--- START ---

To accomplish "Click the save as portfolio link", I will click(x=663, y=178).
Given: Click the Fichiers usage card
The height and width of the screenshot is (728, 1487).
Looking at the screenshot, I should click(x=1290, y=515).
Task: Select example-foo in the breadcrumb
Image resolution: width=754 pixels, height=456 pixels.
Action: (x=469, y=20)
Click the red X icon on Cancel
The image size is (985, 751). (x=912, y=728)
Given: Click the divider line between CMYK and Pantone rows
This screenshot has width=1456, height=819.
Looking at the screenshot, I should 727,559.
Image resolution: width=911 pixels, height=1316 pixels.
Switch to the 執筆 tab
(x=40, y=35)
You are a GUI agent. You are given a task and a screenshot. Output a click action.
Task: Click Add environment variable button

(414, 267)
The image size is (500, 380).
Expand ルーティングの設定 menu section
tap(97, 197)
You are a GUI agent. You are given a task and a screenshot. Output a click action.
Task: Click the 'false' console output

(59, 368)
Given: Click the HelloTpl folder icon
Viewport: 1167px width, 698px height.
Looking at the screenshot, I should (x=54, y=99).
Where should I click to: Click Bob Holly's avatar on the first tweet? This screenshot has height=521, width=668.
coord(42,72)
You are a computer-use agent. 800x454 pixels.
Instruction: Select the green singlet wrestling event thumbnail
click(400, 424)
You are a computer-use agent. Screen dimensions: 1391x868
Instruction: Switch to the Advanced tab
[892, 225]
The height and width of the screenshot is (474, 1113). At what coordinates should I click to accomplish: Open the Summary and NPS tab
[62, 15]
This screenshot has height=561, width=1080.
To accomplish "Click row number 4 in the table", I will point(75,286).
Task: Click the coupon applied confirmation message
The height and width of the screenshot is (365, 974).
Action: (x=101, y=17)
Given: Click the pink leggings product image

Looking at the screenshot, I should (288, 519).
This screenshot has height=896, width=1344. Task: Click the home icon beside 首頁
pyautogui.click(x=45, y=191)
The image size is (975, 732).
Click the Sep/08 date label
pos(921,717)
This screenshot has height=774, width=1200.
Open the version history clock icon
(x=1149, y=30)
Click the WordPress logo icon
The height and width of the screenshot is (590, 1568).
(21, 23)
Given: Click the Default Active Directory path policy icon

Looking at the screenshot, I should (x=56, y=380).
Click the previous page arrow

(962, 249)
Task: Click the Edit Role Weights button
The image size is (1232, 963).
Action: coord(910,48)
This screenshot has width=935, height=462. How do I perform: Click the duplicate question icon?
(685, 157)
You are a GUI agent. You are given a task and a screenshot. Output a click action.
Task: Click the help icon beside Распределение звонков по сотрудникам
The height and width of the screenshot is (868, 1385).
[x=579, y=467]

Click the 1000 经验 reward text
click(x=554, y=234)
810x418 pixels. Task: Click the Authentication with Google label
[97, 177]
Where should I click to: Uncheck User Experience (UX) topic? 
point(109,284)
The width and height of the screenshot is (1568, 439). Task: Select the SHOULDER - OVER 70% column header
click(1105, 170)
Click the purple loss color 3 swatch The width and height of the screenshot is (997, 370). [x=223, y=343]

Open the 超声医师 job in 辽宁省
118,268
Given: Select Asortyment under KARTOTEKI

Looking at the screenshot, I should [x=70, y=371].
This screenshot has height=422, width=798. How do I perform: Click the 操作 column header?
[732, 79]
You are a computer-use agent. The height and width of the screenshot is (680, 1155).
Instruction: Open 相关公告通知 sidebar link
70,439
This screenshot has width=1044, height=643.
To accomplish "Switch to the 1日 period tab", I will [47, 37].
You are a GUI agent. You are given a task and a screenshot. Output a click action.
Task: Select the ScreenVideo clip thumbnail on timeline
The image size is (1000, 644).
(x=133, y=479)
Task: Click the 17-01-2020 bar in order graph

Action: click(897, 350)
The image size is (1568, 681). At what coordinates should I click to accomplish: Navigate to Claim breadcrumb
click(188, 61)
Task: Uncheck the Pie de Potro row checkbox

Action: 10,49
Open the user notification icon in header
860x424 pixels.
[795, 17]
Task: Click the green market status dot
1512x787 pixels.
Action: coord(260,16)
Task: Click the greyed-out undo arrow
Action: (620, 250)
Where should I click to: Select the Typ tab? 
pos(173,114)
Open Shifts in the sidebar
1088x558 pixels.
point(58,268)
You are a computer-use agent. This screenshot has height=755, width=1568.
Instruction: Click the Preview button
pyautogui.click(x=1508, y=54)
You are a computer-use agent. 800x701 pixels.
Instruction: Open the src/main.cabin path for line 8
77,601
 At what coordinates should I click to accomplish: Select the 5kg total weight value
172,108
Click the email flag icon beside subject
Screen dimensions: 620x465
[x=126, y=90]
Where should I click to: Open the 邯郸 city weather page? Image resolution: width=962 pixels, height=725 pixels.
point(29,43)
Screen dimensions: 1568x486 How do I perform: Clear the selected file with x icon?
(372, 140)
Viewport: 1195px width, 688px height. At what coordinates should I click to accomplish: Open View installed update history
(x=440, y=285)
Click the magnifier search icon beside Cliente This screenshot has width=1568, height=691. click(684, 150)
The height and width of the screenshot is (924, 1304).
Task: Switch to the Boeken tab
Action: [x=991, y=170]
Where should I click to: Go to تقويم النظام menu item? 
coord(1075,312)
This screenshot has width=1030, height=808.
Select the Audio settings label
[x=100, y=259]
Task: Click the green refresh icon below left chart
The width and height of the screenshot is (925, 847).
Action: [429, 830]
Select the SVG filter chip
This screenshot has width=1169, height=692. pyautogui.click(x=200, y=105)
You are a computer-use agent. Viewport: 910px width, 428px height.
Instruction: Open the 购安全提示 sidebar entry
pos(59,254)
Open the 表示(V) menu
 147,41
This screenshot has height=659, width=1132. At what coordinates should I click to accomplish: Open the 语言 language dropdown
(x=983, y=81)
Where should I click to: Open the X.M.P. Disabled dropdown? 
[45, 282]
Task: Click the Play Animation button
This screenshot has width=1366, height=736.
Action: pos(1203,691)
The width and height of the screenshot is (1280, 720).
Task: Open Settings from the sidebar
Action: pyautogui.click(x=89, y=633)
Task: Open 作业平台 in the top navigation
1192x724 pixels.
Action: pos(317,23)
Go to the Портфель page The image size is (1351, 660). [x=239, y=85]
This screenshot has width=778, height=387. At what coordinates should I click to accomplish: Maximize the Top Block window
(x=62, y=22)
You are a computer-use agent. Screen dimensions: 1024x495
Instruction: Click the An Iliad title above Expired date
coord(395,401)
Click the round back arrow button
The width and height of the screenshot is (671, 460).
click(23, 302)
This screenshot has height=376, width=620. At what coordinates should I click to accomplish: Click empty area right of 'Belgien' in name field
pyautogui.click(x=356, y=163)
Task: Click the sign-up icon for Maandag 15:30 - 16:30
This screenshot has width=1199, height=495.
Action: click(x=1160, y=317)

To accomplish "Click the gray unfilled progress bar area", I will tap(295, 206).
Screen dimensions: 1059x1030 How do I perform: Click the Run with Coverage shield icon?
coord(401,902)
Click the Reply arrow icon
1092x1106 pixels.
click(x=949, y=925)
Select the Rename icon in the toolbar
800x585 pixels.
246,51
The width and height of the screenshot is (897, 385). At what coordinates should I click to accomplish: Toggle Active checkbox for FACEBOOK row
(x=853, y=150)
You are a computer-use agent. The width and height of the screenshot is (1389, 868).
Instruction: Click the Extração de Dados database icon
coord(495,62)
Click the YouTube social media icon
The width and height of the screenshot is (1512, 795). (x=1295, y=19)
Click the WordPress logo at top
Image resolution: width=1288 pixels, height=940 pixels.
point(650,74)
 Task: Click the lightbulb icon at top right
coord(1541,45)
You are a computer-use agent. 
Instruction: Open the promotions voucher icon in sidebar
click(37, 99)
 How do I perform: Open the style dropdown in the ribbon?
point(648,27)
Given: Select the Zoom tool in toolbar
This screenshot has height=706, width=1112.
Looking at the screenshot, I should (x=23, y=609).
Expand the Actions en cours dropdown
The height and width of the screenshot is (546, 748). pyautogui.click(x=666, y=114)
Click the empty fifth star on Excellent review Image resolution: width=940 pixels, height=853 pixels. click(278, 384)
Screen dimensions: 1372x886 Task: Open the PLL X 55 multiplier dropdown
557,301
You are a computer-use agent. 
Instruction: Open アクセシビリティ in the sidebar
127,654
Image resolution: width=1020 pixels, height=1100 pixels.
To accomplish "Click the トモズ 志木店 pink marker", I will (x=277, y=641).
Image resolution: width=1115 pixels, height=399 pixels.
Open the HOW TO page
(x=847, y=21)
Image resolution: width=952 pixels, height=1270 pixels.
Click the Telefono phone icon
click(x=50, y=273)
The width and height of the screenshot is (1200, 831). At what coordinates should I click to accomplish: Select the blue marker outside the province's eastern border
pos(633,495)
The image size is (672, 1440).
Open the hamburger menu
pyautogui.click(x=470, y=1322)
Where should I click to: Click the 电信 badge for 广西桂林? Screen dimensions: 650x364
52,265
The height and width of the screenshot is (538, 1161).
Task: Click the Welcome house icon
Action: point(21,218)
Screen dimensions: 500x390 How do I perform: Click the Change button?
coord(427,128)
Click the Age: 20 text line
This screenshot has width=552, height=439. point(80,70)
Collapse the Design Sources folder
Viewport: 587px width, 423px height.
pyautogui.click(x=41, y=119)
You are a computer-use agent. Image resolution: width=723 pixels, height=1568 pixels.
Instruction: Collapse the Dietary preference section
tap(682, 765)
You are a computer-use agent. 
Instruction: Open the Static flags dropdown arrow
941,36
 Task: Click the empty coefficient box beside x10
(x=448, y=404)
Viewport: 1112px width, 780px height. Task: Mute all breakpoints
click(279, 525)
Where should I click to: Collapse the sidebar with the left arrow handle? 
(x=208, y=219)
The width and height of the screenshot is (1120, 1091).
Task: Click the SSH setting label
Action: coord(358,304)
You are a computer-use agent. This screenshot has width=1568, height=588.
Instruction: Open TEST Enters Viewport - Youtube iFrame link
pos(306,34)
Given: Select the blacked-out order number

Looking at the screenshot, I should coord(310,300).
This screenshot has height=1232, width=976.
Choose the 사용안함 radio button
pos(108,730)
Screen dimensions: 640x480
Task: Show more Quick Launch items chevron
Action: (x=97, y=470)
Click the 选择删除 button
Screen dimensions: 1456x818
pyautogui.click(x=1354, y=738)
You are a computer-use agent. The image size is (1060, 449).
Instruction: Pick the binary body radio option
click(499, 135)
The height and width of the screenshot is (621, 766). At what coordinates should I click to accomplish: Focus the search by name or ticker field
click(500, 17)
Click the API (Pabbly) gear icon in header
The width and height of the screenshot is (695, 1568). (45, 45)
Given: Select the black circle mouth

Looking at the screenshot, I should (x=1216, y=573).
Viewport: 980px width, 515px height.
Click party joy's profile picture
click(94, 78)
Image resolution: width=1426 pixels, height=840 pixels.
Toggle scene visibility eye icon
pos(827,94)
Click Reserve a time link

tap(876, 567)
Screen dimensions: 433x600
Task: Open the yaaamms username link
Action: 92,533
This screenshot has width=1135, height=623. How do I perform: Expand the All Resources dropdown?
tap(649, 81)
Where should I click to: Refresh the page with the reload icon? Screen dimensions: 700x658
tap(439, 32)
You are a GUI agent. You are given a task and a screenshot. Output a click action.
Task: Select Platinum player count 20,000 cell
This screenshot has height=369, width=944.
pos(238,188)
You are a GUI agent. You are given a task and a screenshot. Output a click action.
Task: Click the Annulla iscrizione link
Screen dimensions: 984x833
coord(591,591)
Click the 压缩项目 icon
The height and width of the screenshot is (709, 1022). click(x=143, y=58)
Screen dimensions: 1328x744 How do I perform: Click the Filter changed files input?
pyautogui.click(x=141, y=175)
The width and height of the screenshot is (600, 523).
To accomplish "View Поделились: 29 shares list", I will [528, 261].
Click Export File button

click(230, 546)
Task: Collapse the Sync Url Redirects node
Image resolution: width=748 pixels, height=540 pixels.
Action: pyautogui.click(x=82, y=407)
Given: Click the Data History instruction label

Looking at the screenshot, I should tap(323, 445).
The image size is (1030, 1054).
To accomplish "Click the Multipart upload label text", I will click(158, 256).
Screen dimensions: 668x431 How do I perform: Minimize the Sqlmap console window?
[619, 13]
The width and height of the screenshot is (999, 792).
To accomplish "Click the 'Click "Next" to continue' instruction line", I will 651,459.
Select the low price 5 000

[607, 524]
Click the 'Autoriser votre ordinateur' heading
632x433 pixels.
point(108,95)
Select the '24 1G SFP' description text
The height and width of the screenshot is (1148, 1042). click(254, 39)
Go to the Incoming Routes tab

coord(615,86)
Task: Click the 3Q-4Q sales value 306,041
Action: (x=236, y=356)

--- END ---

Exercise brief »
Your task is to restate, word for word, only those lines above that fall between the line holding "Open the 表示(V) menu" and the line holding "Task: Click the Play Animation button", inclusive.

Task result »
Open the 表示(V) menu
 147,41
This screenshot has height=659, width=1132. At what coordinates should I click to accomplish: Open the 语言 language dropdown
(x=983, y=81)
Where should I click to: Open the X.M.P. Disabled dropdown? 
[45, 282]
Task: Click the Play Animation button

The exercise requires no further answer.